::: DATASET :::

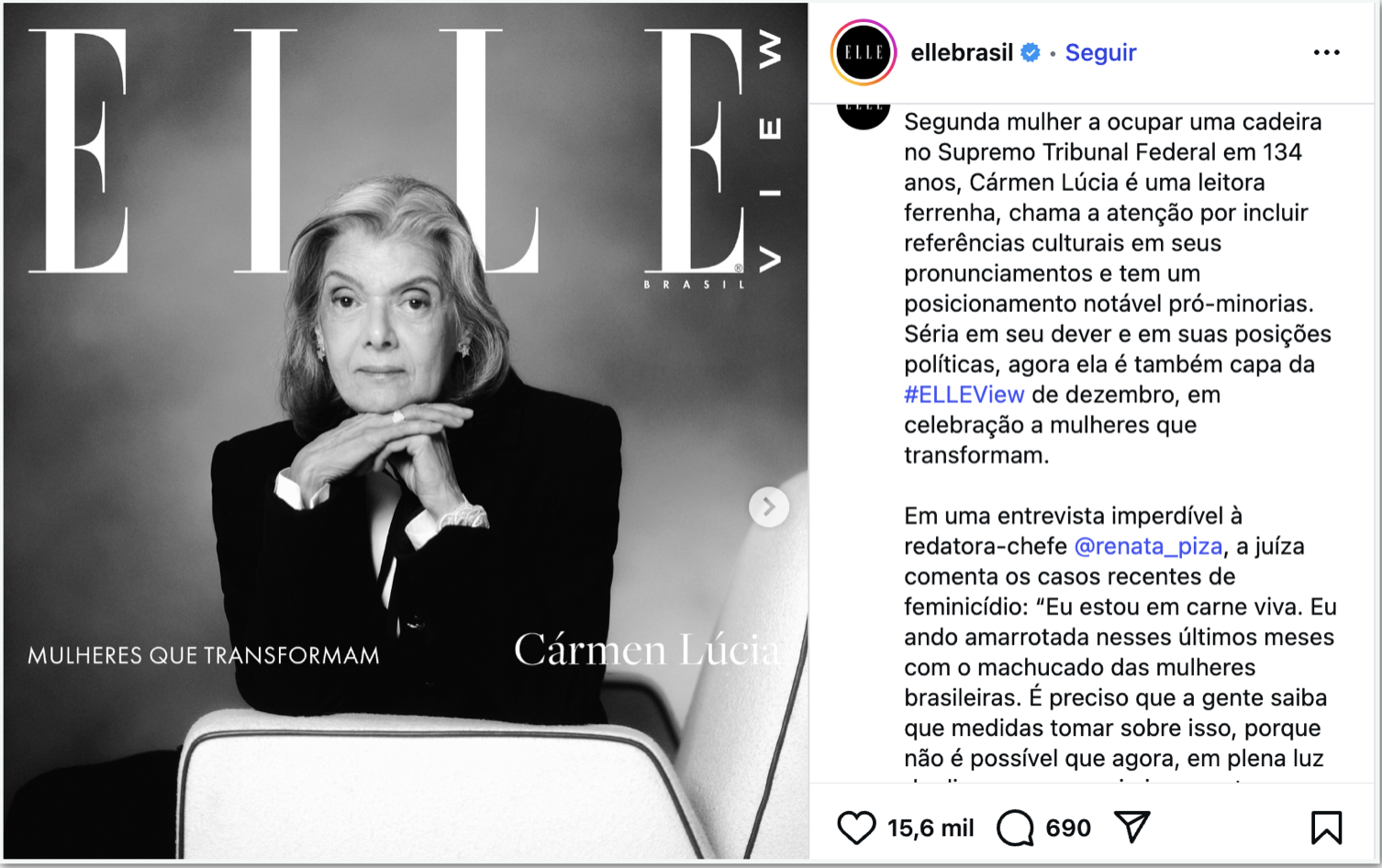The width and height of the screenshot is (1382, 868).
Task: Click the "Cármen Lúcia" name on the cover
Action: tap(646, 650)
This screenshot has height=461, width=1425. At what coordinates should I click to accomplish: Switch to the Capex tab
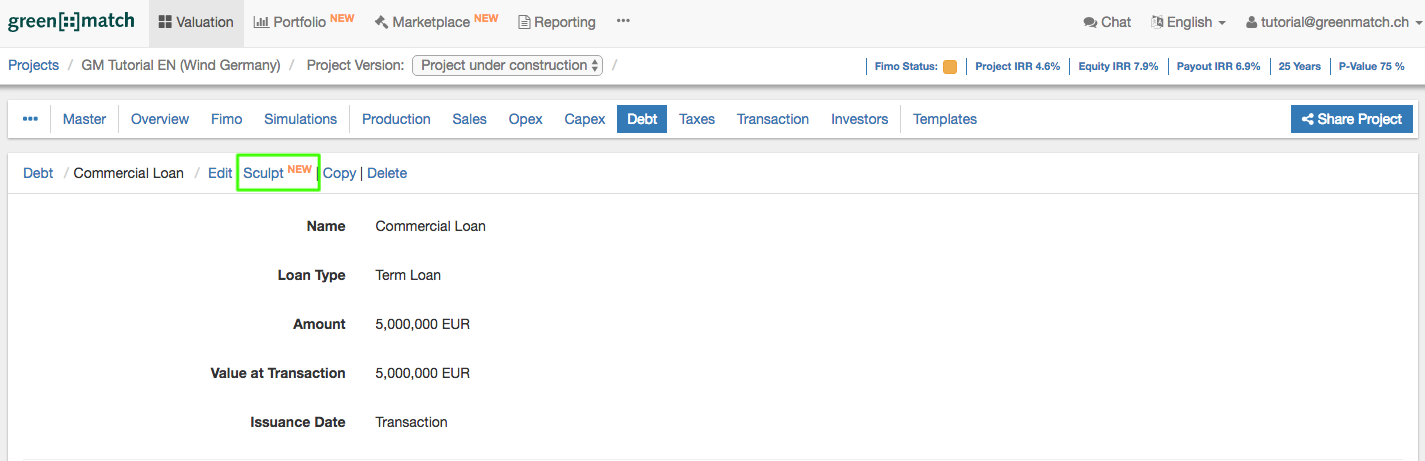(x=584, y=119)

:::

REQUIRED WORK: Write the lines out word for word, starting at the one with "This screenshot has" and stopping after the last line of the material above, with pictures excluded.

RESPONSE TO THIS TASK:
This screenshot has height=461, width=1425. At what coordinates should I click to accomplish: Switch to the Capex tab
(x=584, y=119)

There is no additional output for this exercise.